How we got ahead of the game with a pre-mortem workshop

Matt Jarvis
Mission Beyond


Mistakes, unexpected hurdles, running out of time or budget are just some of the challenges we are likely to face when trying to develop a brand new product. Most of the time these have a small impact but use up valuable team effort. Worst case, they can derail the project and have a larger impact. “Hindsight is a wonderful thing” is normally the echoed response when someone offers a solution after the issue has already occurred, but what if as a team you could preempt what could go wrong in the project before it’s happened and work out a solution in the event that it does?

That’s where the pre-mortem workshops come in, a series of activities to highlight potential issues the team foresee in the project, how to stop them from occurring or how to deal with them if they happen.

To run this session you will need an hour — keep the group to no more than 6 and grab yourself some pens and sticky notes (or if you’re still remote, a similar tool to Miro). Split the session into three sections: Brainstorm RAIDS, Prioritise, and Actions.

1 — Brainstorm RAIDs


To start off I prepared a board that splits into three sections, 4 weeks, 3 months, and 6 months. This helps everyone focus their attention on specific times which eventually helps with prioritising. The group is given a time limit of 5 mins on each time frame to list out as many Risks, Assumptions, Issues, and Dependencies that they can foresee in the project. We discussed each person’s sticky notes, if there was a duplicate they get grouped together. The output is a colourful spread of sticky notes covering all the RAIDs. The stickies are grouped and themed before moving on to the next exercise.

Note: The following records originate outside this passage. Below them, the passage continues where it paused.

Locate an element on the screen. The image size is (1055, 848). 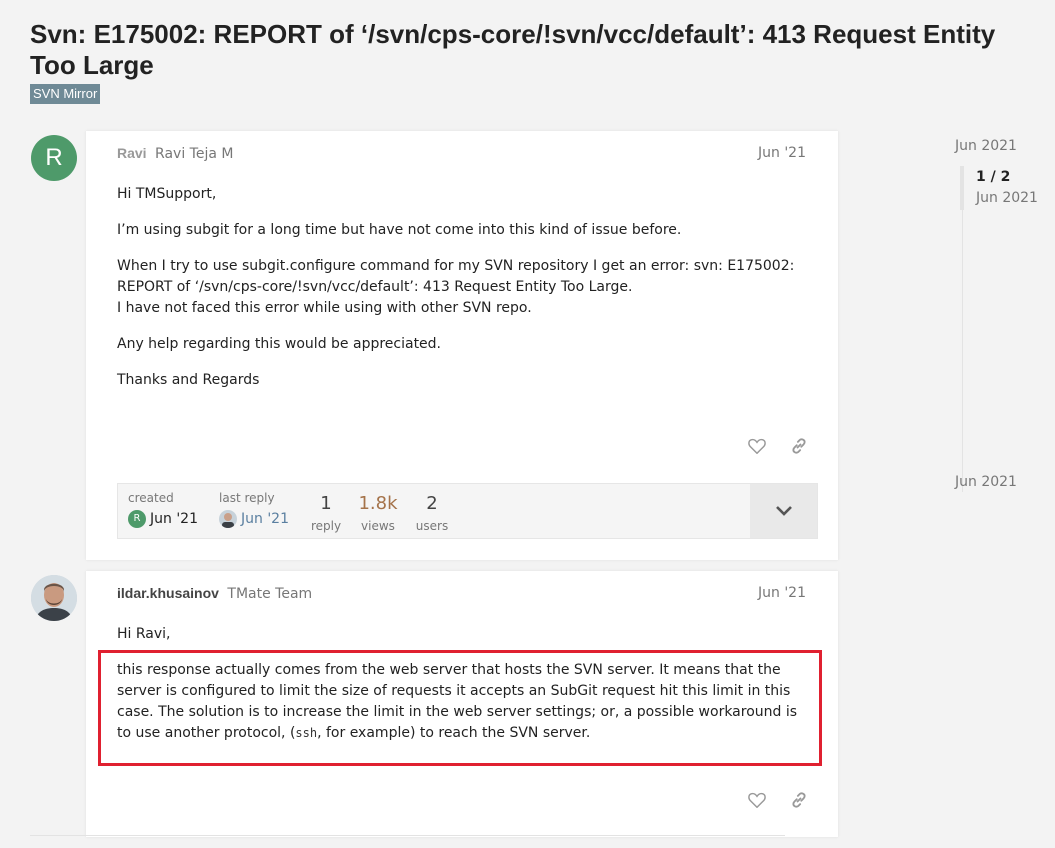
timeline-start-date: Jun 2021 is located at coordinates (986, 146). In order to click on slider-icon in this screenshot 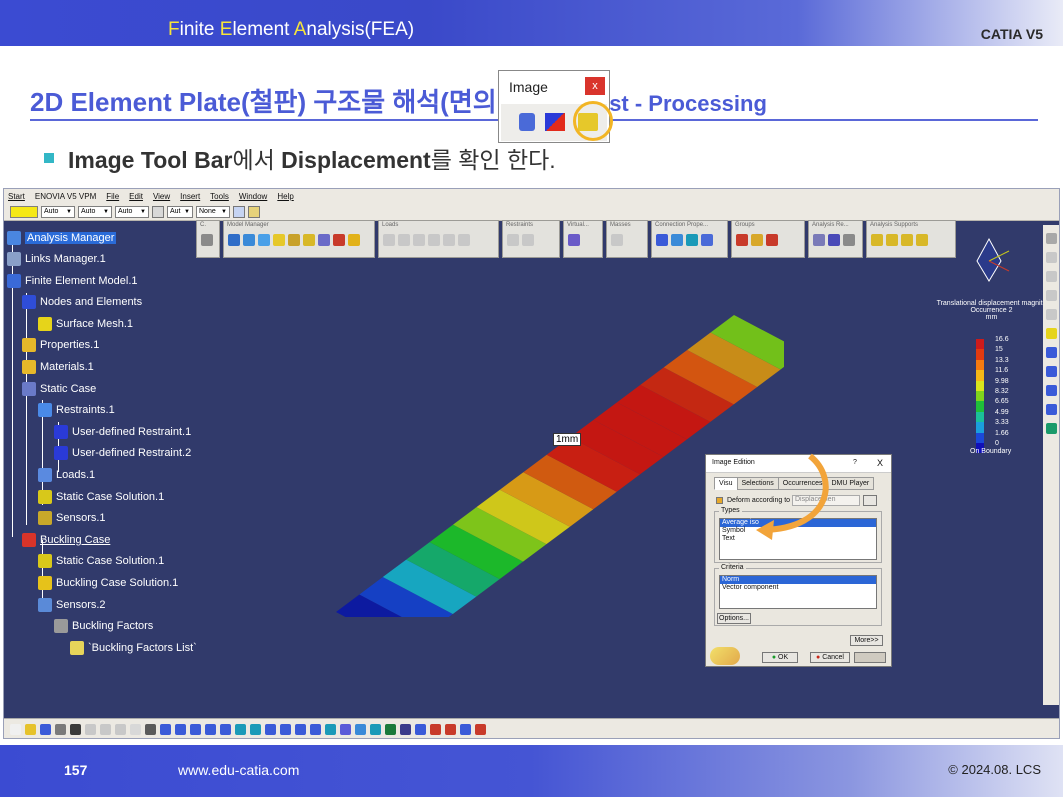, I will do `click(692, 240)`.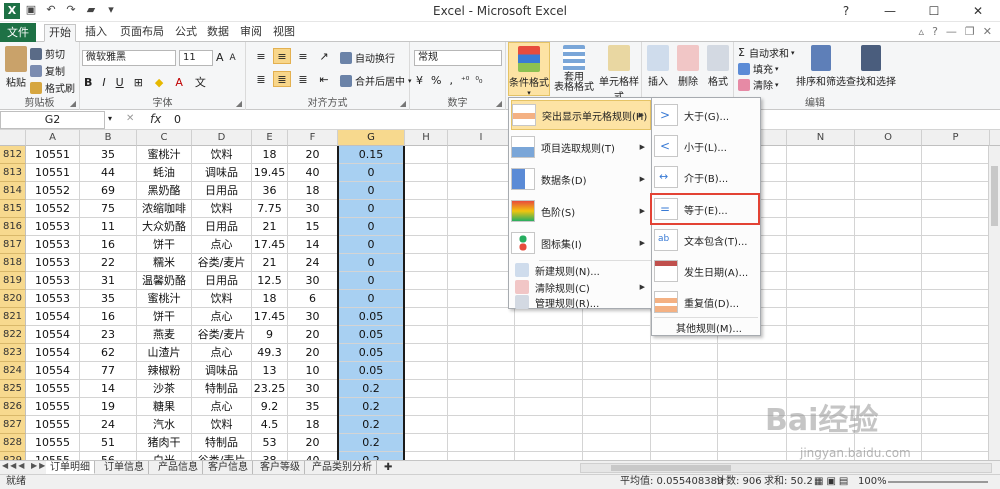  I want to click on grid-cell: 18, so click(313, 425).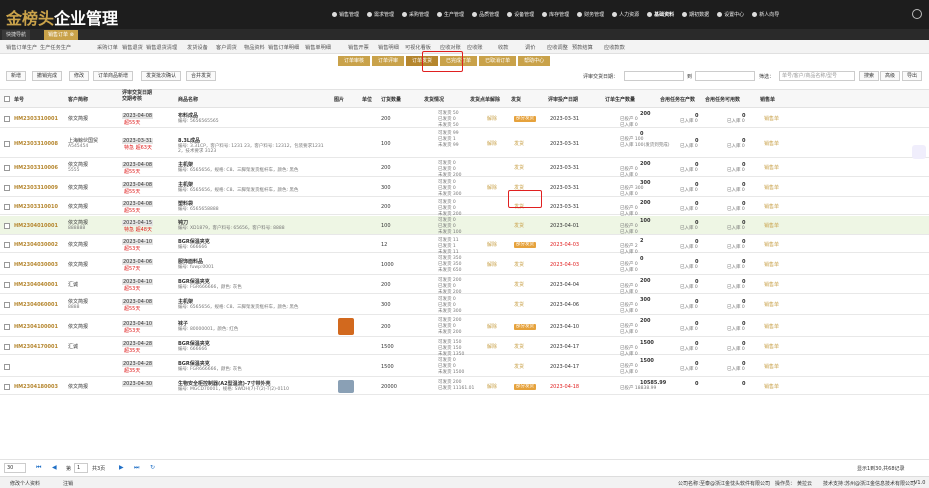 The width and height of the screenshot is (929, 488). What do you see at coordinates (132, 48) in the screenshot?
I see `menu-item-3: 销售退货` at bounding box center [132, 48].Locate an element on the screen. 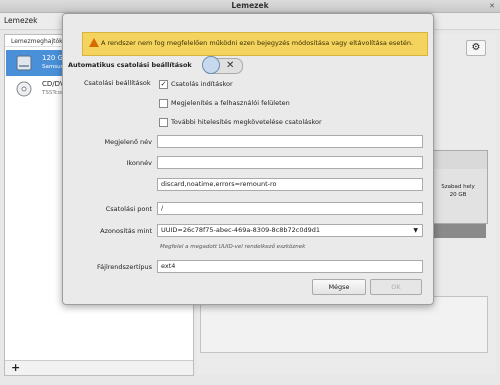 The width and height of the screenshot is (500, 385). auto-mount-section-label: Automatikus csatolási beállítások is located at coordinates (130, 65).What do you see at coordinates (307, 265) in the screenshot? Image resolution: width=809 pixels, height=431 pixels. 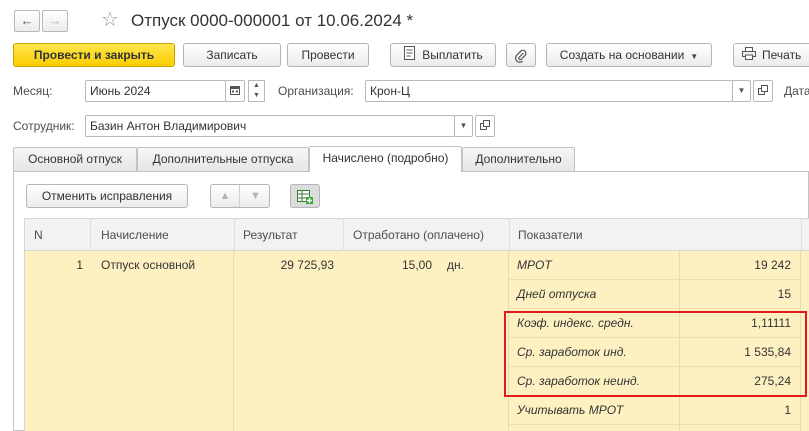 I see `row-result: 29 725,93` at bounding box center [307, 265].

Some examples of what we came up with for Talent Compass are:

  • Lack of users for testing
  • Poor skill matching — skills not useful for the user
  • Tech limits scaling
  • Funding is pulled
  • Fail to Engage with the target audience

2 — Prioritise

6x6 grid priority board

We now have some key themes; it’s time to prioritise them so we know what to tackle first. This is done by placing the themes on a 6x6 grid, where the X axis is high impact to low impact the Y-axis unlikely to occur to likely to occur. As a group, we map out where we think they will lie to give us our priority view. Any sticky notes that sit in the top right quadrants will be our priority and any towards the bottom left will be less important. Before moving on to the next section it’s a good time to check in to make sure everyone is happy with the placement of the stickies.

3 — Actions

We now have an agreed board that clearly shows what to tackle first, if there are any stickies that sit outside of the top four quadrants remove these to save time and focus on issues that will have the most impact. (Yes, updating your team avatar isn’t the most important.) From top to bottom the team writes a solution next to each sticky. These are all captured and documented for the team to refer back to. Make sure at least one person is accountable for each solution so when the time comes you know who is picking it up.


We have listed out everything that could go wrong in the project, agreed as a team a priority order, and how we will stop them from happening or deal with them if they do. Not bad for an hour workshop.